Good doctor news

Three months ago, I finally found a good doctor, but I was unsure if I’d be able to keep her.  I liked her style immediately – ability to communicate, upbeat and straightforward manner, etc.  And I liked her entire office’s professionalism.  However, she had no trans-related experience, and after I told her my reasons for being there, she seemed hesitant to keep me on as a patient.  She said she would look into finding a specialist I could go to, or at the very least, that she could consult with before proceeding.  In my head, I was thinking, “Good luck with finding people locally!  How do you think I ended up here, with you?!!”  Haha.

We had a follow-up appointment yesterday.  Going into it, I wasn’t sure if she was just going to say, “So I’m going to refer you to so-and-so,” and I’d have to start all over again with someone new.  I was nervous; I didn’t want that.  I had convinced myself, to an extent, that that was what was going to happen.

If you’re interested in reading through this epic journey to find a new doctor, here’s where I’ve been, in backwards order:

From 3 months ago, Convincing doctors that hormones are not that complicated
From 5 months ago, The last time I saw my doctor / I like your product
From 6 months ago, Continued quest to find a new doctor (a good fit?)
And from 7 months ago, just simply, I need to get a new doctor

At the appointment, we first discussed the fact that I went to the eye doctor, and that my vitamin D is low and I need to get supplements, and then finally discussed the reasons I’m there.  She said she did find two area specialists (one is an LGBTQ health center I’d rather not go through, and the other is an endocrinologist who focuses on adult health – good to know there is someone local, and that she uncovered him!)  She continued to tell me she does not think it’s necessary for me to go through either of these channels unless I want to, and that she will continue seeing me for low-dose testosterone therapy.  I was super happy but didn’t really let on.  I did tell her I am glad I can keep coming to see her though.  And that I don’t feel like I need to go to these other people unless something comes up.

I wonder what happened within that 3 month time span!  I think she did some research.  Or, in the process of reaching out to specialists, they conveyed to her that it was within her realm and abilities.  And then she did some research.  Something!

We discussed the labs I got done in May.  My T levels were at 68 ng/dl.  This surprised me quite a bit – previously, I was at 102 ng/dl.  I had somehow, without changing a thing, dipped back into a normal female range.  How does that work?

I know I should go by how I’m feeling, and not by numbers.  BUT – is it just a coincidence that I increased my testosterone dosage 2 months ago, just kinda because?  Because I felt like it?  Hmmm.  I’m super curious to know what my levels are now, accounting for the slight increase…  I’ll find out in 3 more months… (More labs.)

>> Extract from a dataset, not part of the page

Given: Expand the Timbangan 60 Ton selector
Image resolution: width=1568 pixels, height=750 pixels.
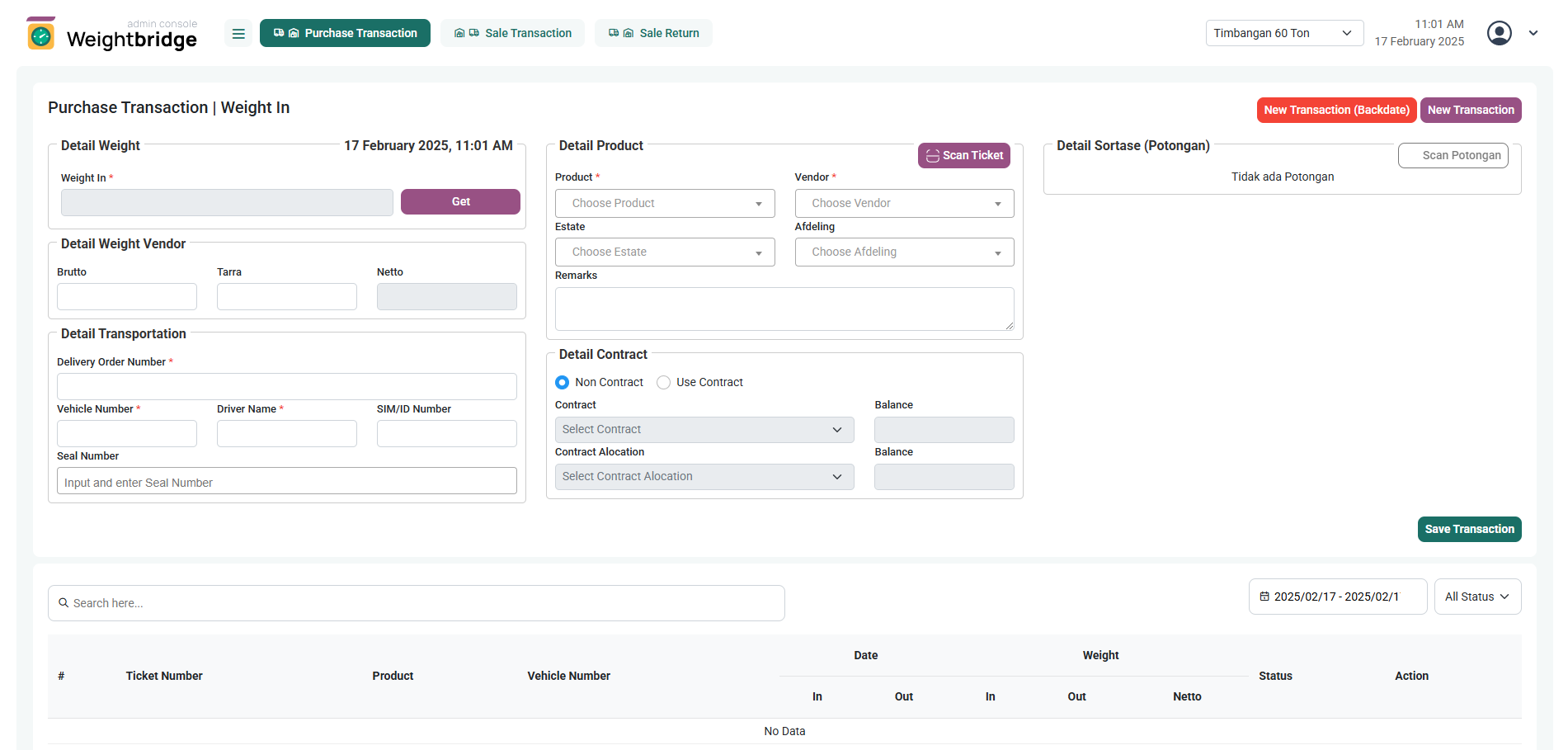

Until then, I just wanna revel in the fact that I finally have a primary care physician I would feel comfortable going to for any issue that comes up with my body, trans-related or not.  This is a first!

 


8 Comments on “Good doctor news”

  1. butchcountry67 says:

    Congratulations on finding a good Doctor you’re comfortable with, and all the best for you in your journey 🙂

    Like

  2. Olly says:

    Fantastic – I’m so glad you’ve found someone you’re comfortable with and who you can keep. That’s great 🙂

    Like

  3. janitorqueer says:

    Thanks! …I like the idea of “keeping” a doctor, haha!

    Like

  4. micah says:

    Great news! I think the most important quality in a doctor is open to learning – even “experts” can be close-minded.

    Like

    • janitorqueer says:

      Definitely. And, “ability to communicate” is right up there too. Seems all too common that a doctor might be up to date on all the latest research, but still not be able to really talk and listen to each patient…

      Like

  5. maxabilian says:

    I go to a local endo for my testosterone, probably the same one your doctor found, and while I’m not dissatisfied with his care, I am constantly inconvenienced by the bureaucracy of that office and have never had an easy time getting my prescription dealt with. I was thinking about going to the LGBT health center instead, so I was wondering what your reasons are for not using them.